Directions
Quote verbatim the stretch of data from the line containing "This screenshot has height=456, width=1024." through the line containing "coord(24,165)", both included.

Provided records

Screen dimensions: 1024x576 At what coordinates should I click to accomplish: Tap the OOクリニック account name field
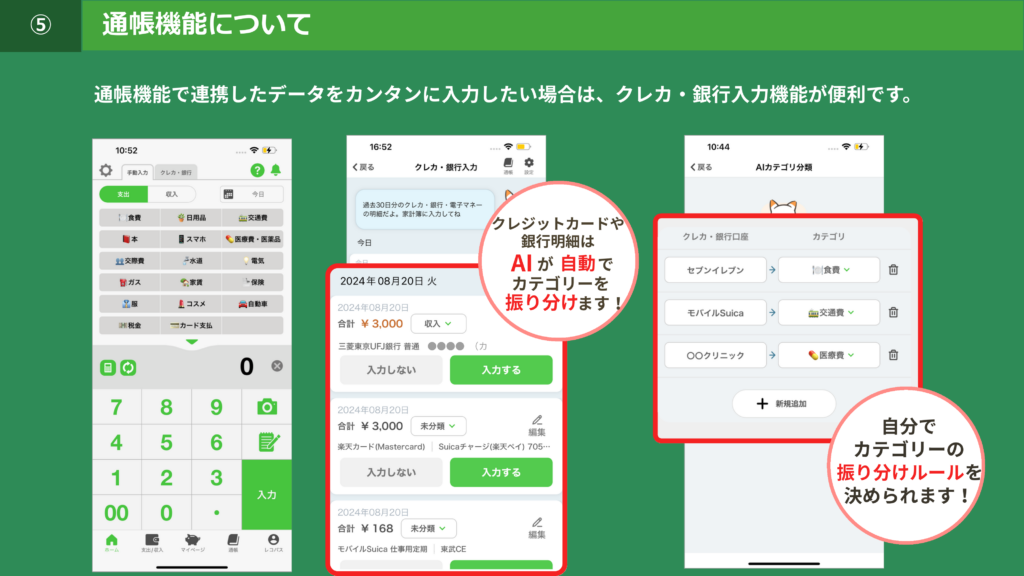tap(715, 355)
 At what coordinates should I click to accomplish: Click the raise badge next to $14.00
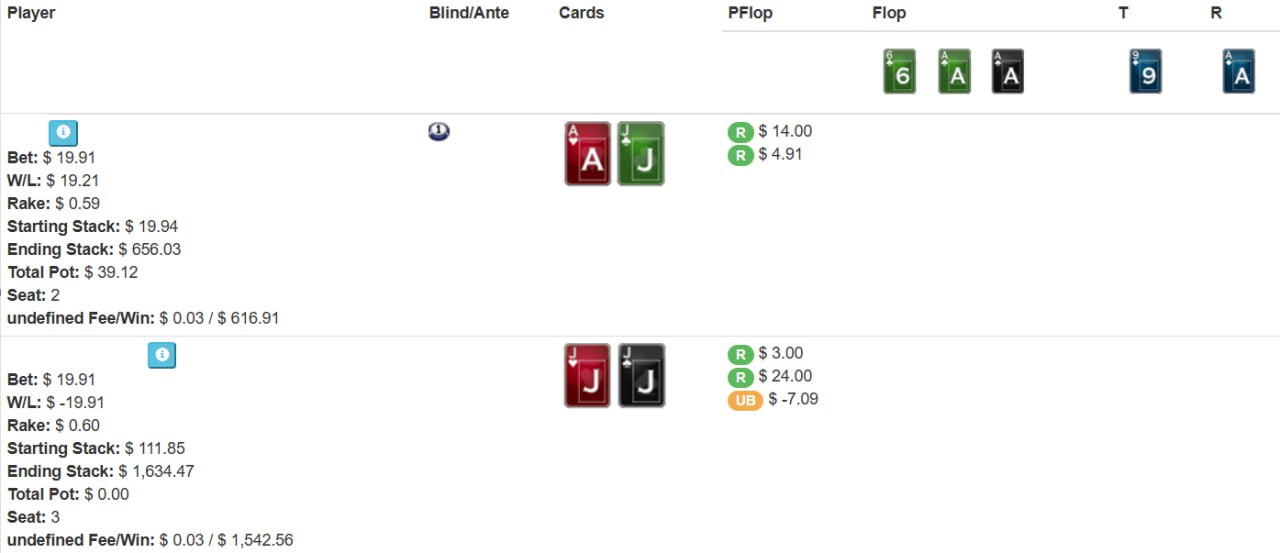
...
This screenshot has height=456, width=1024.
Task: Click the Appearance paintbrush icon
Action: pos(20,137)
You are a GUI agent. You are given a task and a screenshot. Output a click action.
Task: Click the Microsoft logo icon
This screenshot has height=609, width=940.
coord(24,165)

Solved problem
This screenshot has height=456, width=1024.
Task: Click the Appearance paintbrush icon
Action: pos(20,137)
You are a GUI agent. You are given a task and a screenshot. Output a click action.
Task: Click the Microsoft logo icon
This screenshot has height=609, width=940.
coord(24,165)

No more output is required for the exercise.